DESCRIPTION (provided by applicant): Mutations in the genes encoding presenilins 1 and 2 (PS-1 and PS-2) and the beta-amyloid precursor protein (APP) are the leading cause of familial, early-onset Alzheimer's disease (FAD). Over-expression of these gene mutations in transgenic mice recapitulates pathological and behavioral features of AD. It has supported the hypothesis that aggregation of the amyloid Abeta 42 protein is an important trigger for disease onset and progression, and fostered the development of therapeutic strategies based on reducing Abeta deposition. However, the utility of transgenic models for investigating AD pathogenesis and evaluating candidate therapies is constrained by the dependence on ectopic over-expression. As an alternative, we introduced mouse experimental models in which gene targeting was used to "knock-in" disease-causing mutations into their endogenous genes. Our studies established the only mouse model for AD-type amyloid and tau neuropathologies that does not rely on over-expression, and identified neurobiological and molecular mechanisms central to AD pathogenesis. The proposed research would extend these findings by delineating at the molecular level a key mechanism for Abeta42 overproduction, defining the role for amyloid and tau pathologies in impairing forms of adaptive plasticity in neural systems known to be both important for long- term memory and severely impacted in AD, and identifying therapies that reverse these pathologies and rescue the plasticity deficits. Specific Aim 1 will identify structural and functional changes caused by mutant PS-1 in the mouse brain gamma-secretase, the protease that forms the amyloid Abeta 42 protein, and test the hypothesis that mutant PS-1 confers a pathogenic conformation on the protease. Specific Aim 2 will test the hypothesis that the amyloid and tau pathologies impair synaptic plasticity in the perforant pathway, and evaluate two pharmacologic strategies for reversing these defects. Specific Aim 3 will test the hypothesis that mutant PS-1 impairs neurogenesis in the adult hippocampus through amyloid-mediated neuroinflammation, and determine its pharmacologic reversibility. The proposed research will advance our understanding of pathogenic mechanisms of FAD-linked gene mutations and evaluate therapeutic strategies aimed at slowing the onset and progression in a faithful mouse genetic model of FAD.

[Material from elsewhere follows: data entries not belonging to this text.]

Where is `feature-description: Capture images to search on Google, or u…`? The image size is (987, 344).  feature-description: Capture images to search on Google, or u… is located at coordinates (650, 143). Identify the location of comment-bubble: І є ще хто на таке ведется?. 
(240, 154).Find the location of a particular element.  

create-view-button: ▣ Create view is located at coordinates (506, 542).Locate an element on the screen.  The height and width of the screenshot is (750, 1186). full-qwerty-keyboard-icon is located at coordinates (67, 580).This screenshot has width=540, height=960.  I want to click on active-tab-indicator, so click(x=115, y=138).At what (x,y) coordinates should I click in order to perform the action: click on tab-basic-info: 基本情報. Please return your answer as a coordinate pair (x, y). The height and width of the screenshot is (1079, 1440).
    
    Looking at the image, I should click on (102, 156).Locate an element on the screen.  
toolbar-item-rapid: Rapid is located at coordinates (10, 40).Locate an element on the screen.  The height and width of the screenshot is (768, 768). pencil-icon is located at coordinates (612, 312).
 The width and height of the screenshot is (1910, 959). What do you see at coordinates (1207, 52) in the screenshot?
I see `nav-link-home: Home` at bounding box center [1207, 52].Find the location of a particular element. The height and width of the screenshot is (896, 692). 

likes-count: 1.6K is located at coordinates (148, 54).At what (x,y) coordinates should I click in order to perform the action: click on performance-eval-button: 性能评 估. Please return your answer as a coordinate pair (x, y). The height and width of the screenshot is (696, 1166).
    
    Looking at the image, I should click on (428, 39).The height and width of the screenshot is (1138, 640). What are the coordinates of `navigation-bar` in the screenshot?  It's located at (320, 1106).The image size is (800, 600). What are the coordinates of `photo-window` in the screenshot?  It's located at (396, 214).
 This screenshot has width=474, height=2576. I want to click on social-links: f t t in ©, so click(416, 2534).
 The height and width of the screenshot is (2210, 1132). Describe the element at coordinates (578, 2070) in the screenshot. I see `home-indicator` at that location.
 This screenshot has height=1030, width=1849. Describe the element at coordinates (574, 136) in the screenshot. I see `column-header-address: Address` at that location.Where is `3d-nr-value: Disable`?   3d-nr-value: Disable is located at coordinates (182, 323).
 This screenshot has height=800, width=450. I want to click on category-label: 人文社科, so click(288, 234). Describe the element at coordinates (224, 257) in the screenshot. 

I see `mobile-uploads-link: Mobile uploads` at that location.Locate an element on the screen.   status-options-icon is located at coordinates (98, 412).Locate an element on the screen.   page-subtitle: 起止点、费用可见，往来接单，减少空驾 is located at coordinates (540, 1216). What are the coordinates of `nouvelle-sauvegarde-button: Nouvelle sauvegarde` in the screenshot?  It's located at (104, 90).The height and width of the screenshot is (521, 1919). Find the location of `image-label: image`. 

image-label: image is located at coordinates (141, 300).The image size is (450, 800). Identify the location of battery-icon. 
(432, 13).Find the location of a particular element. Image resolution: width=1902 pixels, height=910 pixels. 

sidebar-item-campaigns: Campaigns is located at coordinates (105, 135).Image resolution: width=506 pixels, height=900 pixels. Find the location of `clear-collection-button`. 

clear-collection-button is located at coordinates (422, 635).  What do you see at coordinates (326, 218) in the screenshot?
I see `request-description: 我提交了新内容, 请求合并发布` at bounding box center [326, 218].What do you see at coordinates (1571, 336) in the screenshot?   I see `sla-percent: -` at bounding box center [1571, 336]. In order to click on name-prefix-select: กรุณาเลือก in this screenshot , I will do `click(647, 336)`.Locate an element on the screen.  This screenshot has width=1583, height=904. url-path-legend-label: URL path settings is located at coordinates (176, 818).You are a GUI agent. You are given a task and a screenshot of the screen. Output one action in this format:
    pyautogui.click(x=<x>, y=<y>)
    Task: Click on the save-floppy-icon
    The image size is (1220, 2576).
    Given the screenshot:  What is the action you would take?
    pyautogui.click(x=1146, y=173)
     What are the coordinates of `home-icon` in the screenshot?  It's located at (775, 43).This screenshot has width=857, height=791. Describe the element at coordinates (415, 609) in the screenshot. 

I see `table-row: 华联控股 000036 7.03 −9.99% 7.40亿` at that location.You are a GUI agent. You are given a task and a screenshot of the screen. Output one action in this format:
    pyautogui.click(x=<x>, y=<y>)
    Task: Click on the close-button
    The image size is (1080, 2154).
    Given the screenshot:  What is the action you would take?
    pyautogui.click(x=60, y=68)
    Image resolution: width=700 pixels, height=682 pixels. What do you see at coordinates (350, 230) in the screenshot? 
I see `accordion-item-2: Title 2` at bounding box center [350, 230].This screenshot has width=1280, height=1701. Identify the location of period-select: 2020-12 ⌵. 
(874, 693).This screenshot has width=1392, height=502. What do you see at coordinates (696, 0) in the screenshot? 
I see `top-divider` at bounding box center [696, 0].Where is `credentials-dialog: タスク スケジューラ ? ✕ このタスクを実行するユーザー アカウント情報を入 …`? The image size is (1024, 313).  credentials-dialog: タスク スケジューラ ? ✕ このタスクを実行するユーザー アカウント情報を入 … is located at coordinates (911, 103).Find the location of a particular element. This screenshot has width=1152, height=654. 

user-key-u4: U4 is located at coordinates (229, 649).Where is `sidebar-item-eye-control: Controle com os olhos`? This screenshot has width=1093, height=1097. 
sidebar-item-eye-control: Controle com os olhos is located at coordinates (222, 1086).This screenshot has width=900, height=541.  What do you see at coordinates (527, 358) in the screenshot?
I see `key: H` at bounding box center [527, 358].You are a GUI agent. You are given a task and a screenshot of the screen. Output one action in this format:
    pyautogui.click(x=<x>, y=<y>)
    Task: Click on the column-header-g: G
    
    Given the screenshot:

描述（由申请人提供）：编码早老素1和2（PS-1和PS-2）以及β-淀粉样前体蛋白（APP）的基因突变是家族性早发性阿尔茨海默病（FAD）的主要原因。这些基因突变在转基因小鼠中的过度表达再现了AD的病理和行为特征。它支持了淀粉样蛋白Abeta 42蛋白的聚集是疾病发作和进展的重要触发因素的假设，并促进了基于减少Abeta沉积的治疗策略的发展。然而，转基因模型用于研究AD发病机制和评估候选疗法的效用受到对异位过表达的依赖的限制。作为替代方案，我们引入了小鼠实验模型，其中基因靶向用于将致病突变“敲入”其内源基因中。我们的研究建立了AD型淀粉样蛋白和tau神经病理学的唯一小鼠模型，该模型不依赖于过度表达，并确定了AD发病机制的神经生物学和分子机制。拟议的研究将通过在分子水平上描绘Abeta 42过度产生的关键机制来扩展这些发现，定义淀粉样蛋白和tau病理在损害神经系统中的适应性可塑性形式中的作用，已知这些适应性可塑性形式对长期记忆都很重要，并且在AD中受到严重影响，并确定逆转这些病理并挽救可塑性缺陷的疗法。具体目标1将确定突变PS-1在小鼠脑γ-分泌酶（形成淀粉样蛋白Abeta 42蛋白的蛋白酶）中引起的结构和功能变化，并测试突变PS-1赋予蛋白酶致病构象的假设。具体目标2将测试的假设，即淀粉样蛋白和tau蛋白的病理损害突触可塑性的穿通通路，并评估两种药理学策略，逆转这些缺陷。具体目标3将检验突变PS-1通过淀粉样蛋白介导的神经炎症损害成年海马神经发生的假设，并确定其药理学可逆性。这项研究将促进我们对FAD相关基因突变致病机制的理解，并评估旨在减缓FAD忠实小鼠遗传模型发病和进展的治疗策略。